## Exercise description
Leaving the images aside, transcribe all the data below exactly.

[Stored records]
──────
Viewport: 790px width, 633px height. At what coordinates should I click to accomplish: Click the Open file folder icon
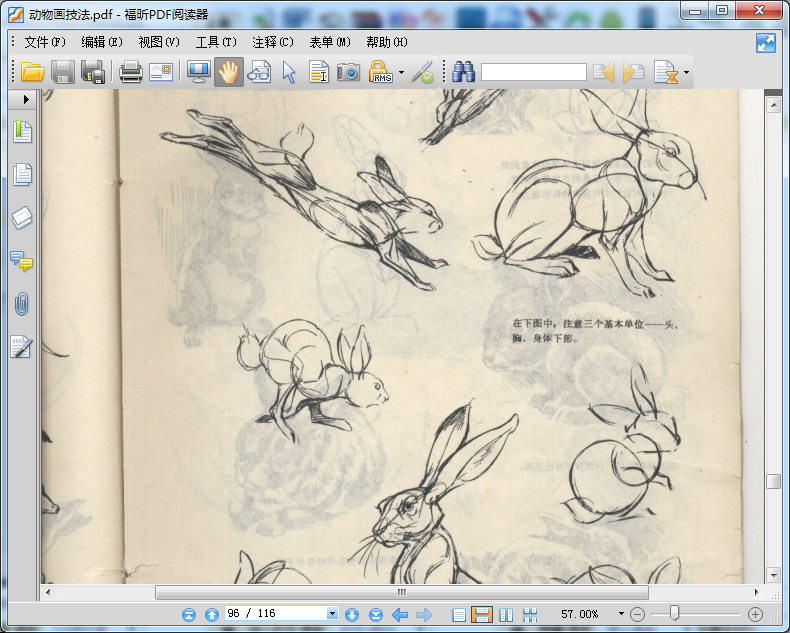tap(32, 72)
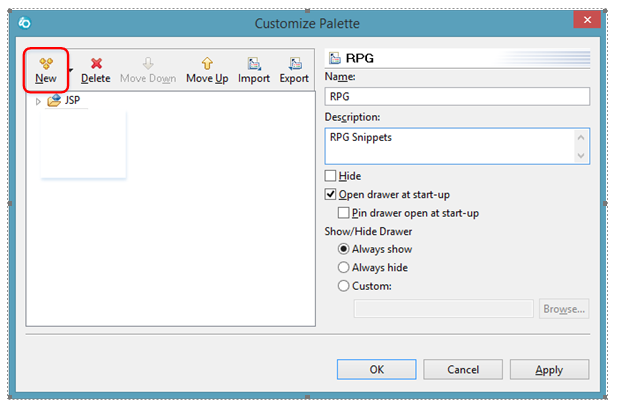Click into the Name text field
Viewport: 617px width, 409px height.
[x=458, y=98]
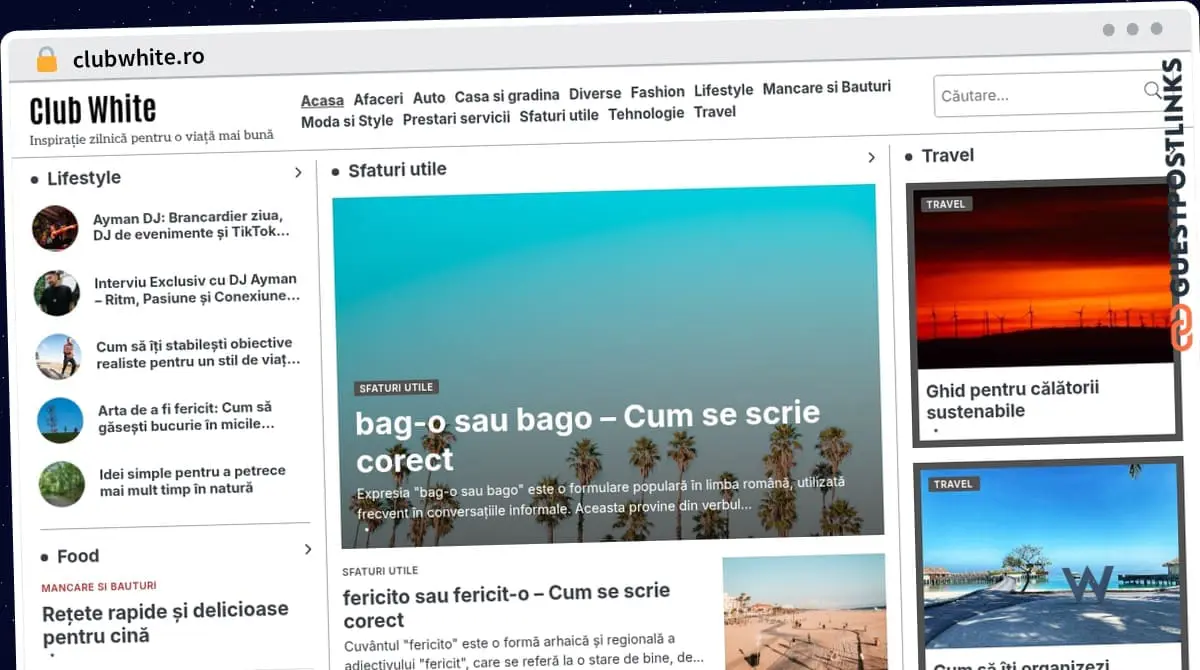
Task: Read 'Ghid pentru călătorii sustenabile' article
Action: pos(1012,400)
──────
## Written response
Viewport: 790px width, 633px height. At what coordinates should I click to accomplish: Click the Open file folder icon
tap(32, 72)
Click into the Name text field
Viewport: 617px width, 409px height.
[x=458, y=98]
Task: Read 'Ghid pentru călătorii sustenabile' article
Action: pos(1012,400)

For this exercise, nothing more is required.